Exercise set:
A - In the soul food film review, why does the reviewer call the film's world "pretty surreal"? Answer in one to three sentences.
B - Resume the soul food film review after its last sentence, keeping the same voice.
***** Passage provided
AAAAAH! Another cooking-metaphor film - "soul food is cooking from the heart". Nothing intrinsically wrong with that statement, but in the context of this film, it's about as deep as the water I steam my veggies in.
Big Mama is the matriarch who holds this American family together. A forty year tradition of feasting on -yup!- "soul food" is upheld every Sunday lunch. Here the extended family gets together, to enjoy each other's company, and have their arguments lovingly resolved by Big Mama. This all happens in the world of continually clean and uncreased clothes, where homes are devoid of the wear-and-tear of day-to-day living, and furnishings are artistically placed the same in all the characters' homes. Pretty surreal, and goes to show that Hollywood is getting better at Socialist Realism.
**********
***** Supplied data
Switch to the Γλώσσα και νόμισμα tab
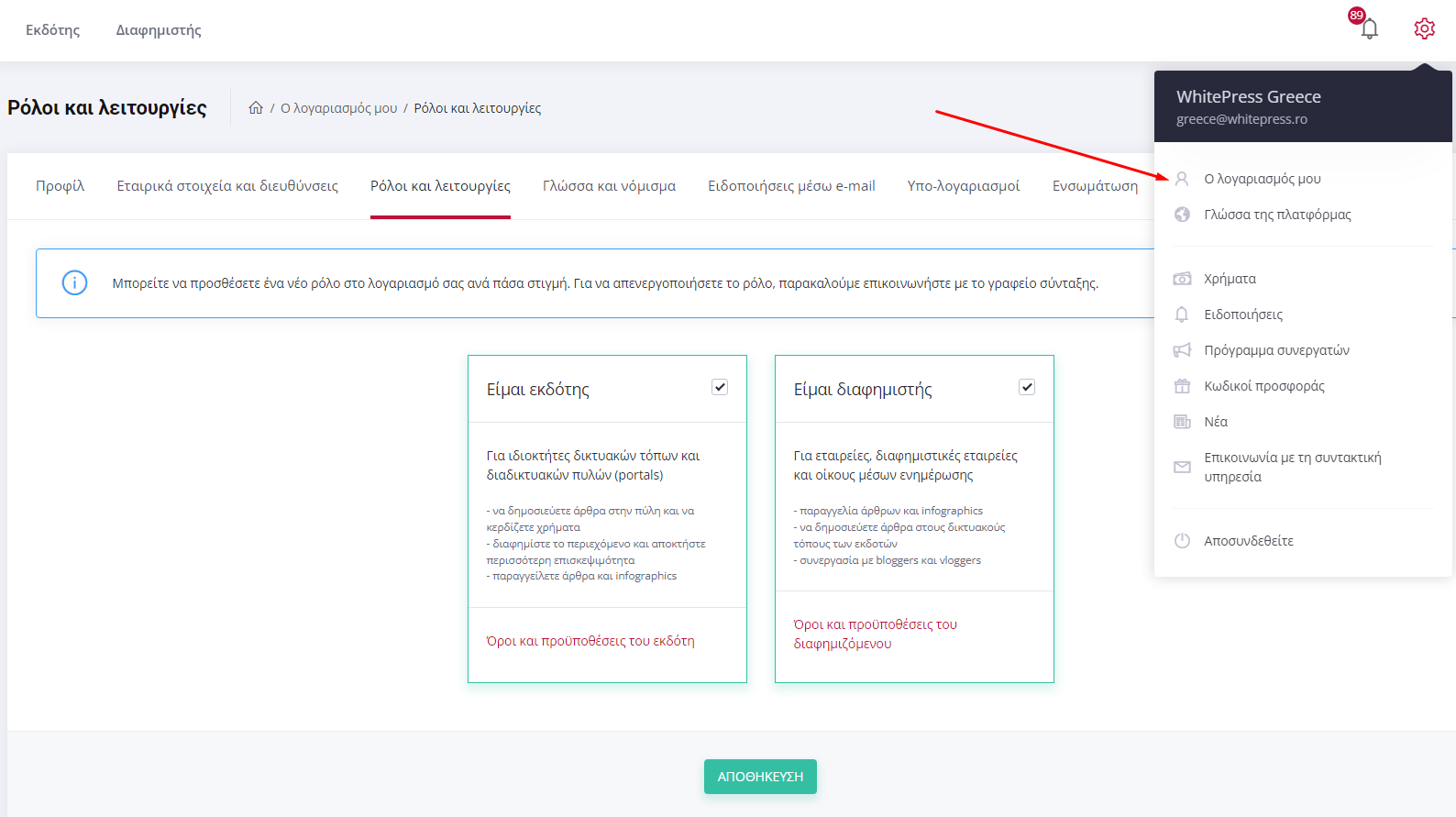Viewport: 1456px width, 817px height. click(x=609, y=186)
**********
Results of the exercise:
A - The reviewer calls it surreal because the characters' clothes stay continually clean and uncreased and their homes show none of the wear-and-tear of day-to-day living. The furnishings are also artistically placed the same way in every character's home.

B -
Already unnerved by this unreal world, you know family solidarity is going to crack when Big Mama disappears form the scene and lies in a coma in a hospital bed. Sure enough, bickering and sisterly rivalry ensure that the family don't come together for the traditional soul food.
Things go from bad to worse with arrests, marriagal disputes, infidelity and serious misunderstandings. There is a lesson in here somewhere, especially with Ahmed (the young son / nephew / grandson of the family) stepping in to remind everyone about the value of family, but I don't think its one you or I already didn't know.